Paolo's Blog Random thoughts of a Junior Computer Scientist

On Overview of how Python works under the hoods (Part 1)

Are you sure that Python is an interpreted language? Have you ever tried to dig into the Python internal?

If you haven’t done it yet, in this post I’m going to explain to you, or at least try to give you an overview, how python works behind the scenes.

But before we start I want to point out an important concept: there is not always a one-to-one correspondence between the programming language itself and its implementation.

A programming language is a formal language comprising a set of instructions that produce various kinds of output.

While the implemenation of a programming language provides a way to write programs in that language and execute them on one or more configurations of hardware and software.

So the Python programming language is a thing and its actual implementation is another thing.

So as you might not know, there are many implementations of the python programming language: CPython, Jython, PyPy, and IronPython. The most used one and the one that I’ll treat from now is the CPython implementation. Why is it called CPython? Well because is written in C!
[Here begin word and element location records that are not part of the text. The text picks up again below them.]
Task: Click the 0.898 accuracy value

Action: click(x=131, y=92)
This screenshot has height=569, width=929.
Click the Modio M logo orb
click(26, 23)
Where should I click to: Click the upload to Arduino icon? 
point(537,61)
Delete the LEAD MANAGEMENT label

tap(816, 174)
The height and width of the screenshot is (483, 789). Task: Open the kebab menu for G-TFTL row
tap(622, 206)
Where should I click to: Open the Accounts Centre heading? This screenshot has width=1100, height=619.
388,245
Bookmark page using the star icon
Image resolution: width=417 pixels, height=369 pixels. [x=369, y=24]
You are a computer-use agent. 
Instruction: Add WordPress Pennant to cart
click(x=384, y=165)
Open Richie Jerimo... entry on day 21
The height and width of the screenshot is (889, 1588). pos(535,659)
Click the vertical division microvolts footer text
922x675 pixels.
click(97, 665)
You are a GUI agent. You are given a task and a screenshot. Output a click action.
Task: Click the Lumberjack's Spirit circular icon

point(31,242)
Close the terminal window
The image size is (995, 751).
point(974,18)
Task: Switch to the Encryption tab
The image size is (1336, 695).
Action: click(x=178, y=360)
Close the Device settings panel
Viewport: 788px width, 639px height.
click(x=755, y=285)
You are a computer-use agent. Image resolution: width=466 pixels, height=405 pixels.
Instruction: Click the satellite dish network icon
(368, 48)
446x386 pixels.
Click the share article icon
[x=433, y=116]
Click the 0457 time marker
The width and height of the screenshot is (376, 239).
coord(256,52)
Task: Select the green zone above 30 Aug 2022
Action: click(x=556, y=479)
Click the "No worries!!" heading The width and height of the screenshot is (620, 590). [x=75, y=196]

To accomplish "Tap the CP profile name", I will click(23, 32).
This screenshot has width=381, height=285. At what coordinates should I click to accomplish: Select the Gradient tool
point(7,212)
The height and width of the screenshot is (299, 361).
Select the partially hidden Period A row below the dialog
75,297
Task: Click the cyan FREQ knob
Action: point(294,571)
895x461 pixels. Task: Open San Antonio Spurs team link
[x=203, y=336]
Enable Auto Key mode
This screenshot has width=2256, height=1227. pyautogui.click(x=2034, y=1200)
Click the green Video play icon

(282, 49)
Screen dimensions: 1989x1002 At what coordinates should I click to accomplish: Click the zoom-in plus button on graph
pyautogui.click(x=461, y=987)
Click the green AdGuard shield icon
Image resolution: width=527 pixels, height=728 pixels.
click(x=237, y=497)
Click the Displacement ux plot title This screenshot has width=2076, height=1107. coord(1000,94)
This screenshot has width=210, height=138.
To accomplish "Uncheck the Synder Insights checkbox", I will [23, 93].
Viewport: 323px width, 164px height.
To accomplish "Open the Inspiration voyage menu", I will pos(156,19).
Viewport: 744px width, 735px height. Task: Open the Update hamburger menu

Contrary to what most people are saying Python is both an interpreted and compiled Language. So If you thought that Python is an interpreted language, well… you were half right.

But wait a minute… How the heck a programming language can be both interpreted and compiled?

If you know how Java works, Python is pretty similar.

When you first execute a Python script the compiler is involved in activities such as building syntax trees from source code, creating the abstract syntax tree, building the symbol tables, generating code objects, etc. After the compiler has done its job the python code is turned to bytecode, which is a particular type of code that the Python Virtual Machine, the interpreter, can understand and execute.

Here’s an Grapical overview of the process of initialization and compilation:

PythonProcess

Compilation of the Python Code

The steps that are performed during compilation are:

  1. Parsing the source code into a parse tree.
  2. Transforming the parse tree into an abstract syntax tree (AST).
  3. Generating the symbol table.
  4. Generating the code object from the AST. This step involves:
    1. Transforming the AST into a flow control graph, and
    2. Emitting a code object from the control flow graph.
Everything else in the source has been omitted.